> _TASK DATA_:
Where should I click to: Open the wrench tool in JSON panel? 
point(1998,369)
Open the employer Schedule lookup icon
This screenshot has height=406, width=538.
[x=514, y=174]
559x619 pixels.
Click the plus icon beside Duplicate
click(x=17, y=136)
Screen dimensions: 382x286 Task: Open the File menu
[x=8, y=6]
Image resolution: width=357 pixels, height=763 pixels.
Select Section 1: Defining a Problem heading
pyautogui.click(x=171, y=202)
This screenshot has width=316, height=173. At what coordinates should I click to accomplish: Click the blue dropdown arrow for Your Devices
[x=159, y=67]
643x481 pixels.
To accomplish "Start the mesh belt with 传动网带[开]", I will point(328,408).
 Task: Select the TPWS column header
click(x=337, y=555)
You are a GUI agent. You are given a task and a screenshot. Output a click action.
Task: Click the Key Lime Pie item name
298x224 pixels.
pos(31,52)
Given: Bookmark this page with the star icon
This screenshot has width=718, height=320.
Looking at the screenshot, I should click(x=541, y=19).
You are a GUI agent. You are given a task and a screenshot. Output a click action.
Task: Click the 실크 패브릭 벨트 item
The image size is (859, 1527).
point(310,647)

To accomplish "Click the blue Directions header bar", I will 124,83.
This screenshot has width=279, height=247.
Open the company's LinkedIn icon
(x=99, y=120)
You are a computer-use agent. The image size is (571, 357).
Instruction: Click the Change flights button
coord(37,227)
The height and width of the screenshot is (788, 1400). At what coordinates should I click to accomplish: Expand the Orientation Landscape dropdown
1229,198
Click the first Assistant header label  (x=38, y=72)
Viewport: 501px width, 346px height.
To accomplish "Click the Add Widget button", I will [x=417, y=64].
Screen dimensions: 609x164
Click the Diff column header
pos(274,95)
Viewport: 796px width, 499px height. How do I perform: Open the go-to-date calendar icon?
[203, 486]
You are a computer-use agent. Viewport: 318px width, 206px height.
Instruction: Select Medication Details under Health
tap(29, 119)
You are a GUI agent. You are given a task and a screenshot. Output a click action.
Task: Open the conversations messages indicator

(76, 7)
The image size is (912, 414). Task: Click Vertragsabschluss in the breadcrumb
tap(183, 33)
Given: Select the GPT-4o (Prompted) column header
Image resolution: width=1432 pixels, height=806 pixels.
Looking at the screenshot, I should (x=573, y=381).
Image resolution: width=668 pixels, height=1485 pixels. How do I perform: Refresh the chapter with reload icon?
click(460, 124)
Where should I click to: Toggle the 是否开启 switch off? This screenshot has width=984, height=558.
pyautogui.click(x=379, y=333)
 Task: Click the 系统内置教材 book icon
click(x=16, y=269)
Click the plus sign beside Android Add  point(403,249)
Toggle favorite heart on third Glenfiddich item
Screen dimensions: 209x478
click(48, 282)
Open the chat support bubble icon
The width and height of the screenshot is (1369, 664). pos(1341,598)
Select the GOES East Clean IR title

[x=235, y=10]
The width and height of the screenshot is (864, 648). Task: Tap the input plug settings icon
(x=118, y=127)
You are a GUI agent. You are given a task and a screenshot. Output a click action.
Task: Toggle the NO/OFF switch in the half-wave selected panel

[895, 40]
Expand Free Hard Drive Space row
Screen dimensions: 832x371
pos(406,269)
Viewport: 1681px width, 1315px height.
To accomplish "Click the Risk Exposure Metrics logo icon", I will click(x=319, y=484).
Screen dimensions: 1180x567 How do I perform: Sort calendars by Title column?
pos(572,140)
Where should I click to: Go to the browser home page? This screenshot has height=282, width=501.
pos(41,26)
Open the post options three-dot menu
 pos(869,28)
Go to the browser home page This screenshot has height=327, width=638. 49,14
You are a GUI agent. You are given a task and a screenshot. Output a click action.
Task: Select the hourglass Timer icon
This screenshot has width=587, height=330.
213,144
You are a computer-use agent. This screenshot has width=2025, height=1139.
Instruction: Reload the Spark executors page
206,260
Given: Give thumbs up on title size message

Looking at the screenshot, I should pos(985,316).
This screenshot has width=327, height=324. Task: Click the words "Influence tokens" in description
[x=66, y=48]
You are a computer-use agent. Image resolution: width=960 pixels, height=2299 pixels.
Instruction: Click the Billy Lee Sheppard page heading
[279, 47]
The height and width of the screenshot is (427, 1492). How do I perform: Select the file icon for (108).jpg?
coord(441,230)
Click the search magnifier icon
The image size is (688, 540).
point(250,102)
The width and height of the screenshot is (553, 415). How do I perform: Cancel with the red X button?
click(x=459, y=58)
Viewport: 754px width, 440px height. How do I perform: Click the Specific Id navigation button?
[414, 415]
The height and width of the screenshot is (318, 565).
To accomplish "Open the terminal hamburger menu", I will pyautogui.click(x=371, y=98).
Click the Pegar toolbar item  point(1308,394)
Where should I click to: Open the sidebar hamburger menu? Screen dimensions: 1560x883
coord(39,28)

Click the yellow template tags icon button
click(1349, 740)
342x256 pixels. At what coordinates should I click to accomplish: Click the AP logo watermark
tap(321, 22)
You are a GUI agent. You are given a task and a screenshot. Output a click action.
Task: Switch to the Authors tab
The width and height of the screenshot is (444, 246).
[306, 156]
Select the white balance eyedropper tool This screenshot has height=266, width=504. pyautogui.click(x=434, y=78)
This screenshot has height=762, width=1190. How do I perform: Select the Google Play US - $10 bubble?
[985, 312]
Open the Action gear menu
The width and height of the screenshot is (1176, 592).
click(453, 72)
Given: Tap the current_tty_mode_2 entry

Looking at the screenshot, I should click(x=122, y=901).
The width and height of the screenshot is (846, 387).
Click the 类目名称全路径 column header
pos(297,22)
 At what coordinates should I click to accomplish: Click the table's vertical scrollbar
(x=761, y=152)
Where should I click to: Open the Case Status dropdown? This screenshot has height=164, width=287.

> _AIM OF THE TASK_:
Pull out every line of the rows above that contains the word "home", and copy each of those lines in full.

> _RESPONSE TO THIS EXERCISE_:
Where should I click to: Go to the browser home page? This screenshot has height=282, width=501.
Go to the browser home page This screenshot has height=327, width=638. 49,14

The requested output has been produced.